The background description provided herein is for the purpose of generally presenting the context of the disclosure. Work of the presently named inventors, to the extent the work is described in this background section, as well as aspects of the description that may not otherwise qualify as prior art at the time of filing, are neither expressly nor impliedly admitted as prior art against the present disclosure.
In FIG. 1A, a graphical illustration of execution opportunities in a superscalar processor shows five consecutive cycles. Each cycle of the processor corresponds to one clock period of the processor clock. Because the processor is superscalar, multiple instructions can be executed in each clock cycle, indicated in FIG. 1A by four columns. However, in virtually all modern processors, the datapath is pipelined, meaning that some or all instructions require multiple clock cycles to be completed.
In standard software programming, the results of one instruction may be relied upon by the following instruction. This may force the processor to wait to execute the following instruction until the previous instruction is partially or fully completed. There are some instructions that do not depend on each other, and for example, may only depend on instructions completed in the past. These instructions can theoretically be executed in parallel, since each instruction does not require the output of the other. This is called instruction level parallelism.
In the example FIG. 1A, three execution slots in cycle 1 are used for execution. This means that the processor was able to identify instruction level parallelism and issue the three instructions at once. However, note that the processor was unable to identify a fourth instruction to execute in parallel. This represents wasted processing capability, which impacts performance and may also impact power consumption. In cycle 2, the processor is unable to issue any instructions; for example, subsequent instructions may require information from the instructions issued in cycle 1, from instructions issued in previous cycles, or from a storage location, such as level two cache, that has a multi-cycle latency.
In cycle 3, a single instruction is issued, and in cycle 4, two instructions are issued. Once again, in cycle 5, the processor is unable to issue any instructions. As can be seen in FIG. 1A, for this particular example, the limited instruction level parallelism causes many of the processor cycles to be wasted.

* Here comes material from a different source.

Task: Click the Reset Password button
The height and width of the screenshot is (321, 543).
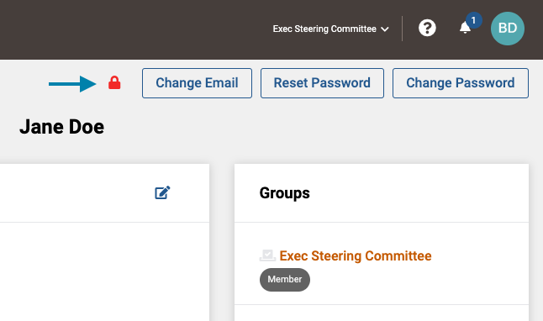Action: (x=322, y=83)
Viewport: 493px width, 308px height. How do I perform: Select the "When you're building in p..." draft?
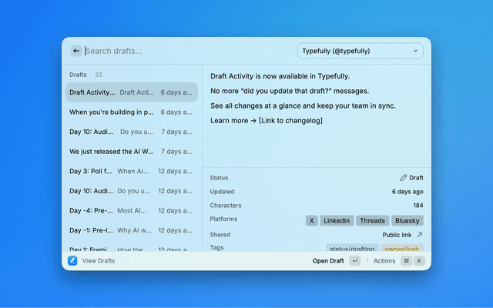tap(130, 112)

In FIG. 1B, an example processor offering fine-grained multithreading is shown. A first thread in this example uses the same instructions, which therefore have the same dependencies as the instructions in FIG. 1A. However, a second thread may be executed in cycles where the first thread is not executing. As a result, in cycle 2, two instructions are issued from a second thread, while in cycle 5, three instructions are issued from the second thread. The second thread may be another program or may be a second thread of the same program.
This fine-grained multithreading exploits thread level parallelism, in which instructions from multiple threads do not depend on each other's outputs, and therefore other threads may continue executing while a first thread is waiting for instructions to complete. However, there is still a significant amount of waste in terms of execution opportunities.
In FIG. 1C, a processor offering simultaneous multithreading is shown with the same example instructions from the first thread. In FIG. 1C, note that instructions from the second thread can be issued in the same cycles that instructions from the first thread are issued, which is why such a scheme is called simultaneous multithreading. The instructions for the second thread may also have interdependencies, and therefore some execution opportunities may be missed while instructions from both the first and second threads are waiting for instructions to complete.
Adding additional threads may allow for more execution opportunities to be used. However, with more simultaneous threads, complexity increases. Complexity may result in increased design effort, increased die area, and increased power consumption. To reduce complexity, various resources of the processor are partitioned. For example only, an instruction cache may be partitioned into sections each corresponding to one of the threads.